The last two posts talked about patches to sysdig and ltrace. This week wouldn't be complete without patching strace as well. My patch series to make sysdig work on ARM apparently had a bug: preadv and pwritev were not reporting their offset argument properly. These two syscalls had the same exact issue, so I'll just talk about preadv. The userspace prototype of this syscall looks like this:

ssize_t preadv(int fd, const struct iovec *iov, int iovcnt, off_t offset);

off_t is a 64-bit value, so on 32-bit architectures this must be split across two different registers when making the syscall. Some architectures also have alignment requirements. In my case, the Linux ARM EABI requires that such values be passed in a consecutive even/odd register pair, with a register of padding if needed. Thus in the case of preadv, the values would be passed as follows:

argument register
fd r0
iov r1
iovcnt r2
padding r3
offset r4/r5

The sysdig ARM code was doing this, and it worked fine for other syscalls, but this was not working for preadv and pwritev. To my surprise I discovered that even strace was misreporting the value of the offset argument. I wrote a small test program:

#include <sys/types.h>
#include <sys/stat.h>
#include <fcntl.h>
#include <unistd.h>
#include <sys/uio.h>

int main(void)
{
    const off_t offset = 1234567890123456789LL;
    char buf[4];

    int fd_zero = open("/dev/zero", O_RDONLY);
    pread (fd_zero, buf, sizeof(buf), offset);
    preadv(fd_zero,
           &(struct iovec){ .iov_base = buf,
                   .iov_len = sizeof(buf)},
           1, offset );

    int fd_null = open("/dev/null", O_WRONLY);
    pwrite(fd_null, buf, sizeof(buf), offset);
    pwritev(fd_null,
            &(struct iovec){.iov_base = buf, .iov_len = sizeof(buf)},
            1, offset );

    return 0;
}

Then I built it with gcc -std=gnu99 -D_FILE_OFFSET_BITS=64, and ran it under strace on ARM. The relevant parts of strace output:

open("/dev/zero", O_RDONLY|O_LARGEFILE) = 3
pread(3, "\0\0\0\0", 4, 1234567890123456789) = 4
preadv(3, [{"\0\0\0\0", 4}], 1, 4582412532) = 4
open("/dev/null", O_WRONLY|O_LARGEFILE) = 4
pwrite(4, "\0\0\0\0", 4, 1234567890123456789) = 4
pwritev(4, [{"\0\0\0\0", 4}], 1, 4582412532) = 4

Note that the offset parameter in preadv and pwritev is reported as 4582412532. As you can see in the source, the offset is actually the same for all the calls: 1234567890123456789. So something fishy is going on. Digging through kernel source revealed the answer. Here's how the pread and preadv system calls are defined (I'm looking at fs/read_write.c in Linux 3.14):

SYSCALL_DEFINE4(pread64, unsigned int, fd, char __user *, buf,
                        size_t, count, loff_t, pos)
SYSCALL_DEFINE5(preadv, unsigned long, fd, const struct iovec __user *, vec,
                unsigned long, vlen, unsigned long, pos_l, unsigned long, pos_h)

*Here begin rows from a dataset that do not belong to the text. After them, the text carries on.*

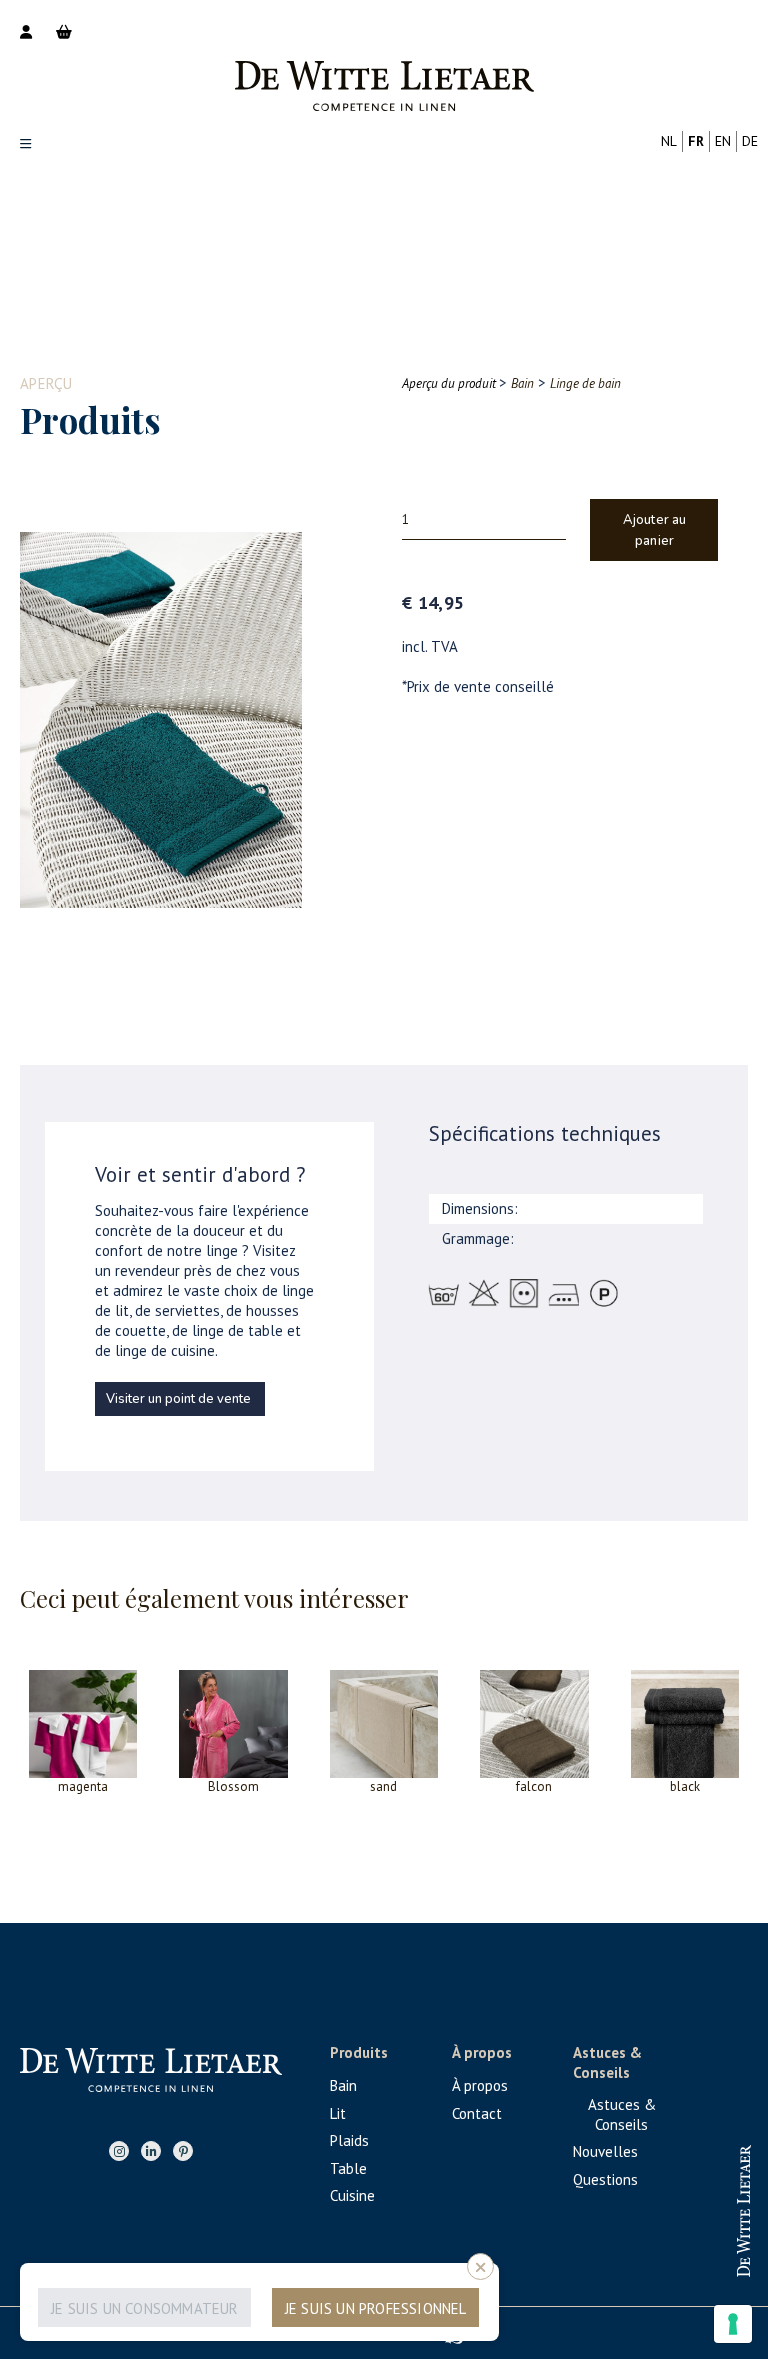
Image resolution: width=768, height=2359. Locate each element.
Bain (343, 2085)
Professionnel (657, 2192)
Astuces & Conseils (622, 2114)
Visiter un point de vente (178, 1399)
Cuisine (352, 2195)
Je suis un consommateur (145, 2308)
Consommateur (656, 2257)
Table (348, 2168)
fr (696, 141)
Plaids (349, 2140)
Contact (477, 2113)
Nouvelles (605, 2151)
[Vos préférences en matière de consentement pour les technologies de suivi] (733, 2324)
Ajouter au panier (655, 530)
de (750, 141)
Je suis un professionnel (376, 2308)
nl (669, 141)
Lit (338, 2113)
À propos (480, 2085)
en (723, 141)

Note that pread defines its pos argument as a 64-bit value of type loff_t. This is what you'd expect and also what the userspace pread prototype looks like. Now look at preadv. It does not have a 64-bit pos argument. Instead it has two separate 32-bit arguments. This is different from the userspace prototype! So as far as the kernel is concerned, there are no 64 bit arguments here, so no alignment requirements apply. So the actual register map in the preadv syscall looks like

argument register
fd r0
iov r1
iovcnt r2
offset r3/r4

So libc must know to do this translation when invoking the syscall to connect the two different prototypes. Both sysdig and strace did not know this, and were interpreting the syscall inputs incorrectly.

There's even an LWN article about the discussion that took place when this was originally implemented. There are various compatibility issues, and this was the best method, apparently.